Comment 35 Sune Kloppenborg Jeppesen (RETIRED) gentoo-dev 2005-03-01 10:18:18 UTC
Thx everyone.

GLSA 200503-01

hppa please remember to mark stable.
Comment 36 René Nussbaumer (RETIRED) gentoo-dev 2005-06-26 05:09:42 UTC
-r3 already stable on hppa.
Comment 37 Roland Harnau 2008-01-09 21:58:28 UTC
Are there any reasons why  RPATH/RUNPATH header entries are still suppressed in recent Qt4 ebuilds/eclasses? E.g. qt-4.3.3.ebuild contains the somewhat redundant lines

# Do not link with -rpath. See bug #75181.
sed -i -e "s:QMAKE_RPATH.*=.*:QMAKE_RPATH=:" qmake.conf
[..]
# Do not link with -rpath. See bug #75181.
sed -i -e "s:QMAKE_RPATH.*=.*:QMAKE_RPATH=:" g++.conf
[..]
myconf="-stl -verbose -largefile -confirm-license \
-platform ${PLATFORM} -xplatform ${PLATFORM} -no-rpath \
"

When I build Qt 4.3.3 myself outside Gentoo (configured with -prefix /usr/qt4) I get the correct behavior, i.e. RPATH/RUNPATH is set to the library install path. E.g.  
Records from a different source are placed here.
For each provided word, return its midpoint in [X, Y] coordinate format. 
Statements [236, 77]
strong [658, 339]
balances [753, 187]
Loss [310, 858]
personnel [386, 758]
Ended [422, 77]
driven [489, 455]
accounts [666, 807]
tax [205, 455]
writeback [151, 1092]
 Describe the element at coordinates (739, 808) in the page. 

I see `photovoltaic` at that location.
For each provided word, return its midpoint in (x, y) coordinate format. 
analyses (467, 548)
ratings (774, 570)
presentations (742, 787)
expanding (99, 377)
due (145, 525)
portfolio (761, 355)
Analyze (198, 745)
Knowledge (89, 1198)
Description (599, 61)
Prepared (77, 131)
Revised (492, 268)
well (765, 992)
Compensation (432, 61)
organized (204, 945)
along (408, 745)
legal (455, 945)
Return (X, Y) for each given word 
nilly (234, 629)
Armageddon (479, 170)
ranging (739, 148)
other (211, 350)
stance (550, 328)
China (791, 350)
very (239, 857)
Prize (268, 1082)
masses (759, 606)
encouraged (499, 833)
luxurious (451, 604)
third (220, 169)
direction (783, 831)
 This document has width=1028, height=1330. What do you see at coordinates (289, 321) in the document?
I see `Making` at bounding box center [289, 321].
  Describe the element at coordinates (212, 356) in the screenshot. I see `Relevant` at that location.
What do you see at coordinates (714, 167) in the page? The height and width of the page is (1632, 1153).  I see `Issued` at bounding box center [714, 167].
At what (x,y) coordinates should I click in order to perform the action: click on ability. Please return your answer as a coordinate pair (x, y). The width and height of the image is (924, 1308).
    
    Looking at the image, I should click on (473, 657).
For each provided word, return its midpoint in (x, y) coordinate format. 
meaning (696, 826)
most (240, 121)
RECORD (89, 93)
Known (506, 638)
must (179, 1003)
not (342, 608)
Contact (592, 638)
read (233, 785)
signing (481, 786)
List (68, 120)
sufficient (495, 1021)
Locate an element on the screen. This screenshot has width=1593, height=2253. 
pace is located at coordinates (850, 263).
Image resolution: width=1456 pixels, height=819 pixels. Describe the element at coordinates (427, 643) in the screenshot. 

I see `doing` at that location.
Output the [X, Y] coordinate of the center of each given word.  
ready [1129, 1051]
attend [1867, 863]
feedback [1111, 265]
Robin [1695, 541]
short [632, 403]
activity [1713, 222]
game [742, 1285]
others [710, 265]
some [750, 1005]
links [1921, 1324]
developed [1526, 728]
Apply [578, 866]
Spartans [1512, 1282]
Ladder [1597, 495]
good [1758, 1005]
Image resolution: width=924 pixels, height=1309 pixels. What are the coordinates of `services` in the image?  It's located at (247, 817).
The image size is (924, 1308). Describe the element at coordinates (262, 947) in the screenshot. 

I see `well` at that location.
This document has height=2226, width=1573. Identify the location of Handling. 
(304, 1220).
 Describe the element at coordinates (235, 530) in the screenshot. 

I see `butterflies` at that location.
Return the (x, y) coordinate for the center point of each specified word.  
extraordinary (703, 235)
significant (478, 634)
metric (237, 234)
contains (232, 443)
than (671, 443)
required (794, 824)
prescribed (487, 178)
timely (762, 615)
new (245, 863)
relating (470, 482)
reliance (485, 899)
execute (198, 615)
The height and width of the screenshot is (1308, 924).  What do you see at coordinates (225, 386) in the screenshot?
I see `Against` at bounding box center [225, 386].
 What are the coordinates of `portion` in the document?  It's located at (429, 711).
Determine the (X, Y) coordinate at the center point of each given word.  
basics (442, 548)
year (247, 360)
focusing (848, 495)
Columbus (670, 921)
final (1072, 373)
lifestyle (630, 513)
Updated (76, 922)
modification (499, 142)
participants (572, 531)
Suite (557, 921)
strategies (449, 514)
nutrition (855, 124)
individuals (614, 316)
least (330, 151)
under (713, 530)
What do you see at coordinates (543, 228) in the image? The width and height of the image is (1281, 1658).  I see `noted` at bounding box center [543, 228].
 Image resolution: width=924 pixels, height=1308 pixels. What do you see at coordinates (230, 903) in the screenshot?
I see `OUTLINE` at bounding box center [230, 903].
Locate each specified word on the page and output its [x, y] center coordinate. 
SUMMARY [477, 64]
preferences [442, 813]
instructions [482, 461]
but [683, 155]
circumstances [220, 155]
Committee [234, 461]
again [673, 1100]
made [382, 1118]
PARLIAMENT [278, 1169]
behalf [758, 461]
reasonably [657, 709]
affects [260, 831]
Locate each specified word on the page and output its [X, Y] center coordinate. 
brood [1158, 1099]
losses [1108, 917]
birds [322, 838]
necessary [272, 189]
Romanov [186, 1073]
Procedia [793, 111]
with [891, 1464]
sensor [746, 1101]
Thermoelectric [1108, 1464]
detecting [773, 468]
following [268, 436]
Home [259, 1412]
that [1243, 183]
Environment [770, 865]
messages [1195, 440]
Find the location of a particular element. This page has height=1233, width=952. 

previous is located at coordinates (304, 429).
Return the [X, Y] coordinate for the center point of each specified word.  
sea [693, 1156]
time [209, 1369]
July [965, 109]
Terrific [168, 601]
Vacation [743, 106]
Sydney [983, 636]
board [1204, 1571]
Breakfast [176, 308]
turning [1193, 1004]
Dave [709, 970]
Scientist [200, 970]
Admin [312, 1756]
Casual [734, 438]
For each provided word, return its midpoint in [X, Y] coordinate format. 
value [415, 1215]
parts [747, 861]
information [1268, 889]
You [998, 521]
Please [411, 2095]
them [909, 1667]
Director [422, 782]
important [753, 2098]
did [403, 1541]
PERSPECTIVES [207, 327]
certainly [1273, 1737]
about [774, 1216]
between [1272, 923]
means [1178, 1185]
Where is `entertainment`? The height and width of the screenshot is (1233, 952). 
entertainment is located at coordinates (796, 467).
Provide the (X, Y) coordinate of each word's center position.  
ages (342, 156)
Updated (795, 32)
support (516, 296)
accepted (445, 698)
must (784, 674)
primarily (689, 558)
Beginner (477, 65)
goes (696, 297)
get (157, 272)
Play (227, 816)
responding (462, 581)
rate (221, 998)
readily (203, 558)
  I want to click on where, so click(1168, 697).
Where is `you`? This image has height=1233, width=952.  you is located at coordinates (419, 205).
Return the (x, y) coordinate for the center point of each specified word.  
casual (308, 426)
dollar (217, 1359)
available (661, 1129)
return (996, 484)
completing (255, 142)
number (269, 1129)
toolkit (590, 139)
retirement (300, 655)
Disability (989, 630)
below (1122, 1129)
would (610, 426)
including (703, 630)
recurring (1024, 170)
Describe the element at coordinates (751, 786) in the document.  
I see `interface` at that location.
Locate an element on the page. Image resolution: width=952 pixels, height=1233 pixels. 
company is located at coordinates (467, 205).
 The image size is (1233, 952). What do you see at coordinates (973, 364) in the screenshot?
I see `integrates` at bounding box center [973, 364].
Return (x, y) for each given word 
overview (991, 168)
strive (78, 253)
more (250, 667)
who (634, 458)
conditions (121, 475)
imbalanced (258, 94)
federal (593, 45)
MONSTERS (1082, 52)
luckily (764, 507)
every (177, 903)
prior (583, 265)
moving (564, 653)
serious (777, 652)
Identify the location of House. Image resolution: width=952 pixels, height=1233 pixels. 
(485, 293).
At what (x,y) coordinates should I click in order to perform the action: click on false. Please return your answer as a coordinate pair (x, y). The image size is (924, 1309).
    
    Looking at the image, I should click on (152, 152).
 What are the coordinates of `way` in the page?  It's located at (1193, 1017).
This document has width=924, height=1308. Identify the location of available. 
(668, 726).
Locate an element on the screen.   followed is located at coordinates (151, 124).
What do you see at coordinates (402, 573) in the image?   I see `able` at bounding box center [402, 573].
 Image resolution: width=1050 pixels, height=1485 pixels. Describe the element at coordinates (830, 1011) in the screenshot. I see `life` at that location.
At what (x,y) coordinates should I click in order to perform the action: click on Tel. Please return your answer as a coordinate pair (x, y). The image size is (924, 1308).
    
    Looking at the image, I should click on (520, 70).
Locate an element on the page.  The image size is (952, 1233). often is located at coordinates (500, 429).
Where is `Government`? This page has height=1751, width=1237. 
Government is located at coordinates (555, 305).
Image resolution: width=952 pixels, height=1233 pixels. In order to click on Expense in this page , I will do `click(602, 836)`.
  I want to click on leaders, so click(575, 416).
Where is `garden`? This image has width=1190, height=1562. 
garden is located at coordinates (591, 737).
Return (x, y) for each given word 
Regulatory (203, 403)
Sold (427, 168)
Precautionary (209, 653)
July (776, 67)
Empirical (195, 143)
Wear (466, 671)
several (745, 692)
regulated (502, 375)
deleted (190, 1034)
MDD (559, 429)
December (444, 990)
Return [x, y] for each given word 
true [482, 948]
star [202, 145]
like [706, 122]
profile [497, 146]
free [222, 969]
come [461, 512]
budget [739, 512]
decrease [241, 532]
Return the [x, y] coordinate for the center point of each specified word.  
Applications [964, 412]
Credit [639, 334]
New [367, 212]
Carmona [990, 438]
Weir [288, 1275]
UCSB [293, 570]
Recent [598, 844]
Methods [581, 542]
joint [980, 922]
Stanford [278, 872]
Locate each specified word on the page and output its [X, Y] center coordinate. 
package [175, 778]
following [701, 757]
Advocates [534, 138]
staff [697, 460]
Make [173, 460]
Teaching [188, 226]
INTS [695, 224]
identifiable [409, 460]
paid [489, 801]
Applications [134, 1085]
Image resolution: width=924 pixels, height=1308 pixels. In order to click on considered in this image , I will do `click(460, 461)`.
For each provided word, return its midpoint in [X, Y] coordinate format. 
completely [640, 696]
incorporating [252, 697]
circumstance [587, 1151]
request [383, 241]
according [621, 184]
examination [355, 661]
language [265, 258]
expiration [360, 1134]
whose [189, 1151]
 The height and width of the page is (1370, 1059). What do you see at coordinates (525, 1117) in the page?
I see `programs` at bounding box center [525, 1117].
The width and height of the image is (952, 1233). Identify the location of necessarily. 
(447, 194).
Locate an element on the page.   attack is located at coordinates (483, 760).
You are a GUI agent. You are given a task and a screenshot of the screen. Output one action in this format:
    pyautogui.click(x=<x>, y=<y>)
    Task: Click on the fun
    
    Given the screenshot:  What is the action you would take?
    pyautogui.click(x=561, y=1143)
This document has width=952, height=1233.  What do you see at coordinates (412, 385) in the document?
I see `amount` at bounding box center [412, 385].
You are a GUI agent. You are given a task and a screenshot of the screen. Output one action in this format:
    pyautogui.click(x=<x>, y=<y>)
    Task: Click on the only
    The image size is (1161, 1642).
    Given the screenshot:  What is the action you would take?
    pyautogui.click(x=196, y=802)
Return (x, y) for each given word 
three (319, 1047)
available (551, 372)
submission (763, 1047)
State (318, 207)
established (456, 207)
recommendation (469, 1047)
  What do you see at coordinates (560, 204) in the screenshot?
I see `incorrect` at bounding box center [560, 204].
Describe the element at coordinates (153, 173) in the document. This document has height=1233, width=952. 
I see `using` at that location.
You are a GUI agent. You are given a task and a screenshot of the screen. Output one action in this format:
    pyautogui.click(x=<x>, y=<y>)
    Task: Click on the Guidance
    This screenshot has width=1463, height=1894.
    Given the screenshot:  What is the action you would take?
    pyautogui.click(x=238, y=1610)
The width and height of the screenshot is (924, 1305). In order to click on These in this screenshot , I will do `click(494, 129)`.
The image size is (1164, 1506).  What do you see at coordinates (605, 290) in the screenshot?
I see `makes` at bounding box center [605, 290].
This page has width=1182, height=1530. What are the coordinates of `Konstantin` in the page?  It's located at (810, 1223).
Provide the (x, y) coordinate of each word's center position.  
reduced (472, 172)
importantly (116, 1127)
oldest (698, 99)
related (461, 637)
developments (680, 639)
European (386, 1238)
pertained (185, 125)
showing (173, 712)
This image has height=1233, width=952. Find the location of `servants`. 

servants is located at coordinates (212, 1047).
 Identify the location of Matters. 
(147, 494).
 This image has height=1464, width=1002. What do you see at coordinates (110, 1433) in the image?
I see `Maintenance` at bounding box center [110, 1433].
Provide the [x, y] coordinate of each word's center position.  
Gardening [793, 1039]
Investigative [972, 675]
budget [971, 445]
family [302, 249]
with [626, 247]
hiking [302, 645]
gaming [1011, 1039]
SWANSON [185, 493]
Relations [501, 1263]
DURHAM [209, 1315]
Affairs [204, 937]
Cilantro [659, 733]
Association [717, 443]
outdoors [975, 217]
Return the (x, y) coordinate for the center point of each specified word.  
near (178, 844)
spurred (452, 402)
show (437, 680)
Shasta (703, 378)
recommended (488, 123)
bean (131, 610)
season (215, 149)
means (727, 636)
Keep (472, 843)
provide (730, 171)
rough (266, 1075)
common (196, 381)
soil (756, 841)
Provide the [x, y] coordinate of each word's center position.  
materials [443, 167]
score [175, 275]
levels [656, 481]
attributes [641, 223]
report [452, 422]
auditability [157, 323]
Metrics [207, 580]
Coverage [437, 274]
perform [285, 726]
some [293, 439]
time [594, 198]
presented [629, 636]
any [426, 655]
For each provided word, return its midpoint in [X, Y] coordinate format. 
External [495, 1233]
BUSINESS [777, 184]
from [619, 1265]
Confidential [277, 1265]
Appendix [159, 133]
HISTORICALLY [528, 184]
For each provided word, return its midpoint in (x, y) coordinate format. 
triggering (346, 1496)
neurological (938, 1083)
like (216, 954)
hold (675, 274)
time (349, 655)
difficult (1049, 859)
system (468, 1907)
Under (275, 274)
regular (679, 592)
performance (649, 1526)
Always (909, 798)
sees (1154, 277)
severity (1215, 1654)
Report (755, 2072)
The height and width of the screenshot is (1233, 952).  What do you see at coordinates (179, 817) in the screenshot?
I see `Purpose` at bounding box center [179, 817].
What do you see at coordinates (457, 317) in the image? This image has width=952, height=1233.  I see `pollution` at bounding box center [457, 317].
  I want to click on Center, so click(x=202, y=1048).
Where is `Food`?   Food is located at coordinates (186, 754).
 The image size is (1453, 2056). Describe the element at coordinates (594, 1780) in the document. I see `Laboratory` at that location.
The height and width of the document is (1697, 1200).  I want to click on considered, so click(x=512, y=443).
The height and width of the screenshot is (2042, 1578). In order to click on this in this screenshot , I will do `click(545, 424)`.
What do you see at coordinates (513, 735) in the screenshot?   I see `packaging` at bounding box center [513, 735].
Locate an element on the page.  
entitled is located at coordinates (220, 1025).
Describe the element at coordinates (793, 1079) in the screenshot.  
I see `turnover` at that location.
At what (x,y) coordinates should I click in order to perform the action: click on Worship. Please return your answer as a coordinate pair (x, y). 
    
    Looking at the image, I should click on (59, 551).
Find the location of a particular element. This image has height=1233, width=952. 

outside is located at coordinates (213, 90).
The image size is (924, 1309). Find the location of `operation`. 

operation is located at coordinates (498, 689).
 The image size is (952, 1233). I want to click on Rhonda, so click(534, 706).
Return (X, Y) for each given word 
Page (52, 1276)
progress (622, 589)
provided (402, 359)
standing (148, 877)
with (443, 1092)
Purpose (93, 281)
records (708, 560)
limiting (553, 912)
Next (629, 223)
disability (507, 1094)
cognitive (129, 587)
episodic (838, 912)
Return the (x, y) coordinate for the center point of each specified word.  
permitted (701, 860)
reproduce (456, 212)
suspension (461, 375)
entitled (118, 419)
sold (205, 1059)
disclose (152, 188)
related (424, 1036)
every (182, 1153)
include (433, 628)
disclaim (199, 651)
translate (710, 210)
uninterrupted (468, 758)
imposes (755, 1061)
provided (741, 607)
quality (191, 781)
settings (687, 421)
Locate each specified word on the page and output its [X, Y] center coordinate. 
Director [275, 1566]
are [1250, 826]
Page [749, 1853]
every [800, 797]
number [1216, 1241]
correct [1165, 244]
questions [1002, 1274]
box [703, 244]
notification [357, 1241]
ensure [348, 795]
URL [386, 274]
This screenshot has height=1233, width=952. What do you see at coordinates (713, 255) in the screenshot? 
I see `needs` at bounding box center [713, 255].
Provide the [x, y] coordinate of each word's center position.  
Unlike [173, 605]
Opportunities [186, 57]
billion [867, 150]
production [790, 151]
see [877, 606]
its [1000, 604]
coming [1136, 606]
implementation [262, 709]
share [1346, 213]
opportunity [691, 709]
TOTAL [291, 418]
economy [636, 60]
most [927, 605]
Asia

readelf -d /usr/qt4/lib/libQtCore.so | grep "PATH" 
 0x000000000000000f (RPATH)              Library rpath: [/usr/qt4/lib] 
 0x000000000000001d (RUNPATH)            Library runpath: [/usr/qt4/lib] 

  

Comment 38 Sune Kloppenborg Jeppesen (RETIRED) gentoo-dev 2008-01-13 14:12:22 UTC
@Roland, this issue is closed. Please open a new bug and assign it to the KDE team.